A Verdadeira Situação das Escolas Públicas!

| Ler Comentários

Em fevereiro de 2006 um teste foi aplicado aos alunos do 1º ano do Ensino Médio da EE Jd. Sta. Clara do Lago, em Hortolândia/SP, que é um dos melhores colégios públicos desta cidade. Embora o teste envolvesse apenas problemas de matemática que um aluno de 5ª-série poderia resolver, o resultado foi catastrófico, como você pode ver no gráfico ao lado: apenas cerca de 23% dos alunos ficaram com nota normalizada acima de 6,0 e 13% acima de 8,0.

O motivo da aplicação deste teste têm sido os resultados relativamente ruins dos alunos no aprendizado da Física. Como a culpa sempre recai sobre o professor (“O que você está fazendo em sala de aula?”, a direção / coordenação costuma perguntar ao professor de Física, olhando para a grande quantidade de notas baixas dos alunos), decidiu-se averiguar se uma hipótese estava correta: a de que os alunos chegam ao Ensino Médio sem sequer o imprescindível RACIOCÍNIO PROPORCIONAL (ou seja, aquele velho problema do tipo do João que queria distribuir 10 laranjas para 4 crianças).

Essa triste constatação, no entanto, não está órfã.

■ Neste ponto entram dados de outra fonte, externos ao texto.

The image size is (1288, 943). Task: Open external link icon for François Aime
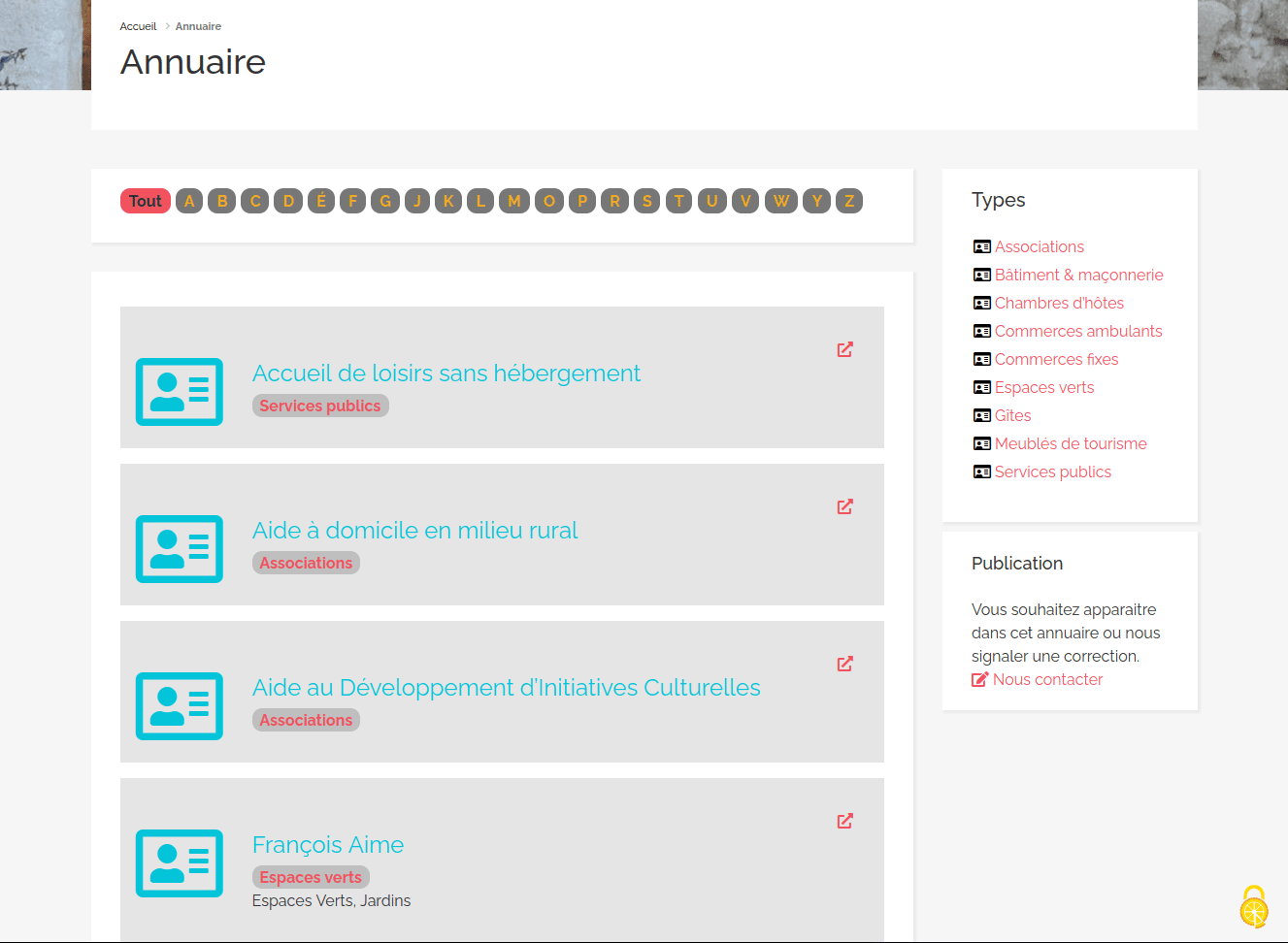[x=844, y=821]
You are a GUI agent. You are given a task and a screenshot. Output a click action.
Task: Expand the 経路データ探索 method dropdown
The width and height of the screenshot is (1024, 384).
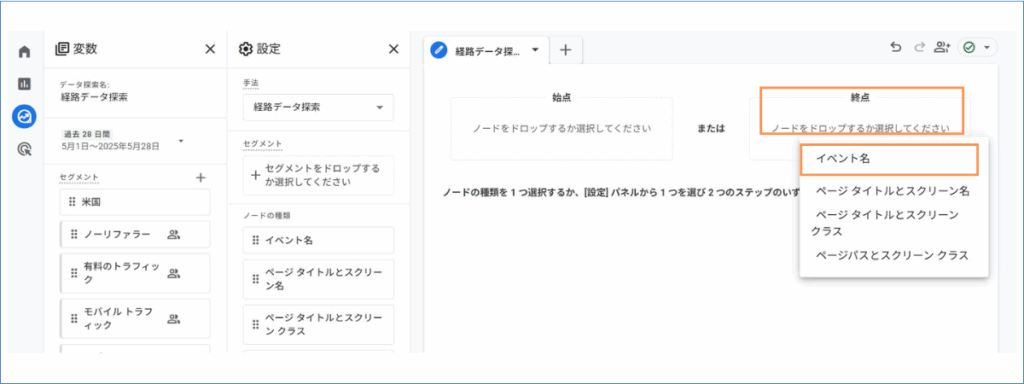point(318,108)
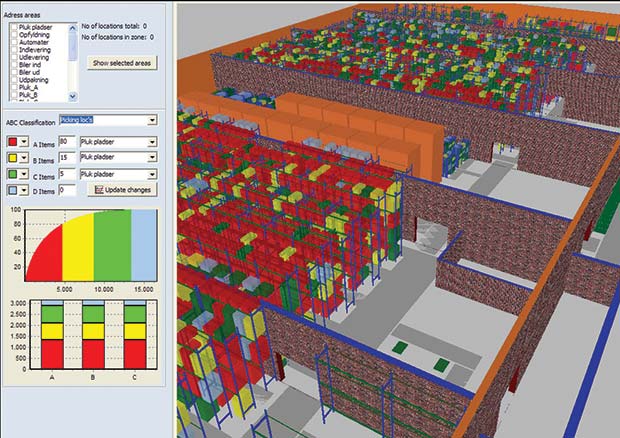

O relatório de PISA de 2003, por exemplo, colocou o Brasil em último lugar em capacidade de leitura e operações matemáticas básicas (ver a pg. 74 deste documento ou este site); o analfabetismo funcional chega a 75% de nossa população (sobre isso, veja este site ou este); e poderíamos continuar um lista enorme desse tipo de resultado.

O pior problema da educação brasileira, no entanto, que não se encontra medido, é a hipocrisia do nosso sistema educacional: a Secretaria finge estar tudo bem, impondo pretensos projetos educacionais totalmente alheios a esta realidade; a direção cobra notas dos professores, sem exigir qualidade do aprendizado dos alunos; os professores dão notas vazias aos alunos, que nem de longe refletem o real estado cognitivo dos alunos.

O relatório completo da aplicação deste teste foi enviado à Secretaria da Educação, à direção e à coordenação daquela escola. A primeira ignorou completamente, a segunda se limitou a elogiar o trabalho do professor e a terceira até chegou a comentar míseros 2 ou 3 minutos nas reuniões pedagógicas (reuniões estas totalmente inférteis para resolver o real problema da educação).

Resta-nos essa desesperada pergunta: O QUE FAZER?